─── Data to examine
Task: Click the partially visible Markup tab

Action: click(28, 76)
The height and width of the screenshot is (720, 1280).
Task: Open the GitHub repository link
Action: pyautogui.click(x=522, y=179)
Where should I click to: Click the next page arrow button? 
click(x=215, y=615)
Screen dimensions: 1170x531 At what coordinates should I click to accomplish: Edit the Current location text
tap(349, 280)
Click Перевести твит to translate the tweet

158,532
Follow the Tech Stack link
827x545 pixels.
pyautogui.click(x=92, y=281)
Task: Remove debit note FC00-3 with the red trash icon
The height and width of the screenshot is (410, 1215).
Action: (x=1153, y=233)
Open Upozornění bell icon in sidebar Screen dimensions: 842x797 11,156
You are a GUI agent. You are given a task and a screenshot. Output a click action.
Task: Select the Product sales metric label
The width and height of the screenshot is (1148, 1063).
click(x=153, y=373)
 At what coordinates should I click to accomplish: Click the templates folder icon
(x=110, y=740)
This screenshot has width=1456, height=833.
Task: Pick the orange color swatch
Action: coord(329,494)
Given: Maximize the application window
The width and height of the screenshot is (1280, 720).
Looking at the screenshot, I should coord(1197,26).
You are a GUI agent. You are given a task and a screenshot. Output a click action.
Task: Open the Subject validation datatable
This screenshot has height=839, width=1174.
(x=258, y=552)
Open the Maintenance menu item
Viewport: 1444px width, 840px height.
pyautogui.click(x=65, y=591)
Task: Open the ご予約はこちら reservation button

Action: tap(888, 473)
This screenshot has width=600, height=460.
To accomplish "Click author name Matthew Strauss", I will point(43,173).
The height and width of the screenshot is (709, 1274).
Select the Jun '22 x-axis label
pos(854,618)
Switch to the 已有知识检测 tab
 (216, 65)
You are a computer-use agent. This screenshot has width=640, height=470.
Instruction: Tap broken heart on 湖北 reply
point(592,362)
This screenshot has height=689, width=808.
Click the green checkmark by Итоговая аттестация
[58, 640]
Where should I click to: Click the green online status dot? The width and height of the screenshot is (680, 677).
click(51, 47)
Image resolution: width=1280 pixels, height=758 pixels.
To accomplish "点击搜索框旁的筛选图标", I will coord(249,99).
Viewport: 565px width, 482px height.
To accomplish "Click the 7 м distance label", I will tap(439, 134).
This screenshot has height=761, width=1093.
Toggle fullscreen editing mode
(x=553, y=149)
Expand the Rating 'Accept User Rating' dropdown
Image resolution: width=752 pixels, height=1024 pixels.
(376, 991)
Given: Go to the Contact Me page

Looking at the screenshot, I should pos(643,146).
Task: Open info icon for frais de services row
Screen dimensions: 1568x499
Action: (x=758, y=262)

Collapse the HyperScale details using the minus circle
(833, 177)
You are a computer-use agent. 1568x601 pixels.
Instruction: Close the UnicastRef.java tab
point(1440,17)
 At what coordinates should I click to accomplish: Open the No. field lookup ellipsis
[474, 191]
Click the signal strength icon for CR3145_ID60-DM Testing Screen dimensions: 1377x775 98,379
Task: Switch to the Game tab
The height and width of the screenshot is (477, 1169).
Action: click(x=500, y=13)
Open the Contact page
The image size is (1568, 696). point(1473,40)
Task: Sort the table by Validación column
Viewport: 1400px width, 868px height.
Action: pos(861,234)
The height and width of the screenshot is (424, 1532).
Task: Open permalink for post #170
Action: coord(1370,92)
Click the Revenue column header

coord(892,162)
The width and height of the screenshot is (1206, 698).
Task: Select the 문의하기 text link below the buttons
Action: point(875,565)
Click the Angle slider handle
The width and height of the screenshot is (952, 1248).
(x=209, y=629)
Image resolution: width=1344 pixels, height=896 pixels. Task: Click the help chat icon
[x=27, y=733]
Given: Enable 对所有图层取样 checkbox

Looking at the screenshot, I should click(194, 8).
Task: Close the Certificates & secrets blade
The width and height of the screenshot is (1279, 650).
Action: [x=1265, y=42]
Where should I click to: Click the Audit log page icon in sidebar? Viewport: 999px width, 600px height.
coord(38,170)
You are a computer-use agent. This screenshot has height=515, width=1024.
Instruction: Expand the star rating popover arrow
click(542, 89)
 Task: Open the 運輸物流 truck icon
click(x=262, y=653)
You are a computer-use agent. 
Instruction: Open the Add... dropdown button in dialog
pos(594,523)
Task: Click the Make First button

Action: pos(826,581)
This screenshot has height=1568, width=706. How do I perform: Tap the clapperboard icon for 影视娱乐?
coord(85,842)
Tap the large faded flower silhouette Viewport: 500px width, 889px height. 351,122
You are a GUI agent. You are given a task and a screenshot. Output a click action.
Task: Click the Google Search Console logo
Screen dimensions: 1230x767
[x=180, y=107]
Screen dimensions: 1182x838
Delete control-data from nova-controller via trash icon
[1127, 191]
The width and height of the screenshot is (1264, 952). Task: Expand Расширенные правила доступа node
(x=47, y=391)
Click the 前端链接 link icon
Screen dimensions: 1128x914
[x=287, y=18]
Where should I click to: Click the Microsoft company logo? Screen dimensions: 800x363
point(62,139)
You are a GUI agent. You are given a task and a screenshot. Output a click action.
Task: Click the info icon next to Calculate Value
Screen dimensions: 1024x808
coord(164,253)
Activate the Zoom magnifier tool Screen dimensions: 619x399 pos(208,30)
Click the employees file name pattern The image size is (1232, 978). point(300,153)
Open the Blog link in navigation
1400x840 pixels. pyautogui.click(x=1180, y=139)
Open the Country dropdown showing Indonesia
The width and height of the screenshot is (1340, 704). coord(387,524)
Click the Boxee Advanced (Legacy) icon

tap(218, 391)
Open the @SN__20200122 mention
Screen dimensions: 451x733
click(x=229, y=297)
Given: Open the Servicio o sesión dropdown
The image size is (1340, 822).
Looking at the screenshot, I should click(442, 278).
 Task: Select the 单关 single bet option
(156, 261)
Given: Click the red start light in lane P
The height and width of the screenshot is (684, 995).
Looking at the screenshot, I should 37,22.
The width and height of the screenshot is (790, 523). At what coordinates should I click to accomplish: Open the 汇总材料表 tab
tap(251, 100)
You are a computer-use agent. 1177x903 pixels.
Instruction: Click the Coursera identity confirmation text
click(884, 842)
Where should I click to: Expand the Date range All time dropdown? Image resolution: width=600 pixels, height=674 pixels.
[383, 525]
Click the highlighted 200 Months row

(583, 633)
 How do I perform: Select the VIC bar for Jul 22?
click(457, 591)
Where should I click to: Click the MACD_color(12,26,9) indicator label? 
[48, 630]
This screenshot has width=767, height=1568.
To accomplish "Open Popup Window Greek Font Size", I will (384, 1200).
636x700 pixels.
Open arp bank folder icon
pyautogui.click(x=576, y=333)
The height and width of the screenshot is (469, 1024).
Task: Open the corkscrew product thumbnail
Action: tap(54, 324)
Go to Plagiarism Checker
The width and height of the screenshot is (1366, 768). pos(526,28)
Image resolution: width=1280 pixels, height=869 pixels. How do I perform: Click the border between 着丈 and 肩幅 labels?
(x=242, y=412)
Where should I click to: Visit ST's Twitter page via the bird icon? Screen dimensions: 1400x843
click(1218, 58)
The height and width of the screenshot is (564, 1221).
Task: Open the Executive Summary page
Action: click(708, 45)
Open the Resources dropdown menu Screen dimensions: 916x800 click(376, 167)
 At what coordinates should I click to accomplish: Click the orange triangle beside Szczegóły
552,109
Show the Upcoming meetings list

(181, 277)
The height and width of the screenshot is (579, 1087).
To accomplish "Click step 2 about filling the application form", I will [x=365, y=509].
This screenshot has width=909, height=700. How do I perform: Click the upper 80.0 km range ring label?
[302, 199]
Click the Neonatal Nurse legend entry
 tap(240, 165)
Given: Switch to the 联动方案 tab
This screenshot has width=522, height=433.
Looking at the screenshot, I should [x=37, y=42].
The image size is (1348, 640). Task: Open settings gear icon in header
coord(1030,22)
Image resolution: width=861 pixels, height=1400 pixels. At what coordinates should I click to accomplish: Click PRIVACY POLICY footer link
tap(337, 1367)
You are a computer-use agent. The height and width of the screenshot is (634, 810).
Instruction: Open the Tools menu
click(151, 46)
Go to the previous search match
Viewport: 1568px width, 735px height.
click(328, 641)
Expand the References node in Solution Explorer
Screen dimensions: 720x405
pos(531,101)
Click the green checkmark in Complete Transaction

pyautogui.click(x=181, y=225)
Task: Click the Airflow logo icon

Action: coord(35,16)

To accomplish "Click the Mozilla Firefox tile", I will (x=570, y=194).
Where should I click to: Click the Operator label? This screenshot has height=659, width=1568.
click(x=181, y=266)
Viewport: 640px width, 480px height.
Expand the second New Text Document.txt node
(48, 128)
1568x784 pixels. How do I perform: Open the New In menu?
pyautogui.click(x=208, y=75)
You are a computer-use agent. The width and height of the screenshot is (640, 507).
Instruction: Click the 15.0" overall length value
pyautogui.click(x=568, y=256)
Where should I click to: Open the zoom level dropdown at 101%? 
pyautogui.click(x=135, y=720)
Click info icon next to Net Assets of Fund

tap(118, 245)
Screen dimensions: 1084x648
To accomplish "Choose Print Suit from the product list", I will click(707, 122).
──────
What needs to be done - Extract, from the material above, each line holding the word "agent".

Response to the task -
You are a GUI agent. You are given a task and a screenshot. Output a click action.
You are a GUI agent. You are given a task and a screenshot. Output a click action.
You are a computer-use agent. This screenshot has width=640, height=470.
You are a computer-use agent. 1568x601 pixels.
You are a computer-use agent. This screenshot has height=515, width=1024.
You are a computer-use agent. 
You are a GUI agent. You are given a task and a screenshot. Output a click action.
You are a GUI agent. You are given a task and a screenshot. Output a click action.
You are a computer-use agent. 1177x903 pixels.
You are a computer-use agent. The height and width of the screenshot is (634, 810).
You are a computer-use agent. The width and height of the screenshot is (640, 507).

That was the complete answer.